After the warm-ups, I followed my grandma's advice and looked for the cheeseheads, making my way high into the stands where they were gathered, having been allotted what were, by far, the worst seats in Texas Stadium. I made my seat in the concrete aisle just in front of the very top row, avoiding the wet spot caused when the girl behind me kicked over her 32-ounce Dr Pepper.

Up in the stands with the cheeseheads, it smelled like hell.
The triple stinks of beer, barf, and body odor swooshed about in ever-circulating air currents, and were trapped forever in the cavern formed by the top rows of seats and the steel floor of the press boxes.

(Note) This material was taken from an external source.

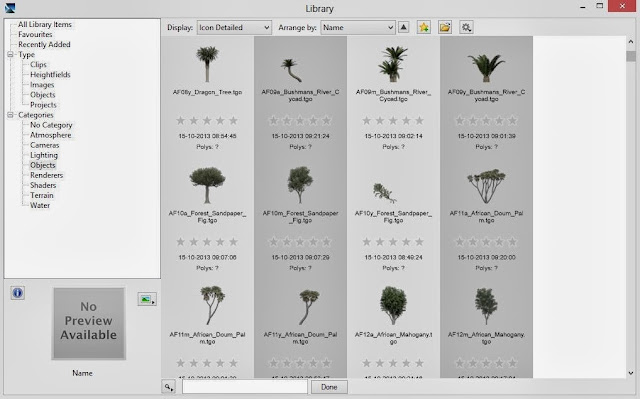Click the Done button
Viewport: 640px width, 399px height.
click(x=329, y=387)
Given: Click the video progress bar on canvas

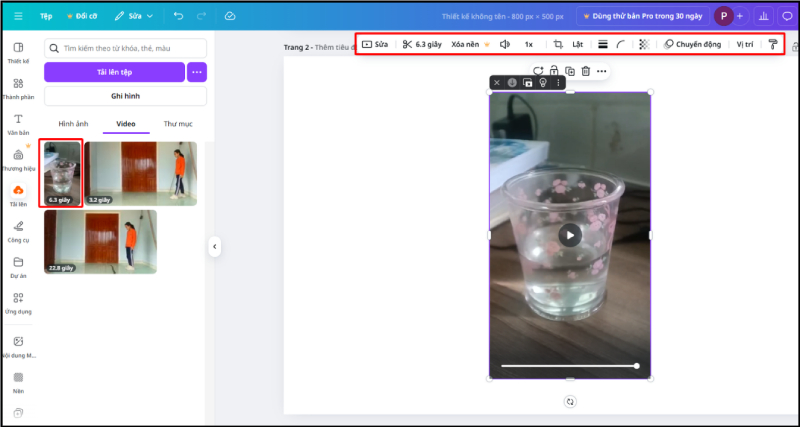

Cheeseheads have this weakness for cheap beer, and I can't tell you how many times I was dribbled on as pot-bellied dudes with milky-white skin pushed by into the back row, clutching twin brews. There were also numerous versions of this one overheard dialogue:

"God, I gotta pee."
"Me too."
When I strained my eyes or focused my cheap, rented binoculars, I had an OK view of one end zone. But if the players were past the 50-yard line, I couldn't make out their numbers anymore. The public-address system couldn't be heard up here, so we never really knew what all those penalties were for.

Fortunately, I sat next to a guy who could spot a clip from 300 yards. Ron Dauplaise of Green Bay had come in with the first planeload of cheeseheads. He and his wife Ellen spent the night before in the West End, which, to his mild puzzlement, was overrun with fellow cheeseheads. (I didn't want to go into that whole explanation about the death of Dallas' downtown, and how none of the locals goes there anymore.)

Ron and Ellen made me feel right at home. Ron could have been any elderly man in my hometown, and Ellen had that round, friendly face I associate with Wisconsinites of Polish descent.

Ron and Ellen have been Packer fans for their entire lives. They told me how Lambeau Field, the Packers' 1950s-era outdoor stadium, literally rocked and rumbled throughout the game when the Packers beat the Atlanta Falcons in the first round of this season's playoffs.

Everyone, including Ron and Ellen, screamed when Reggie White sacked Troy Aikman just a few plays into the game. Afterward, Ron explained the Reggie phenomenon. "Everybody just thinks he's the most respected human being in every way," he said. "We look at the Packers as the people with the nice-guy attitude, especially through Reggie White's influence."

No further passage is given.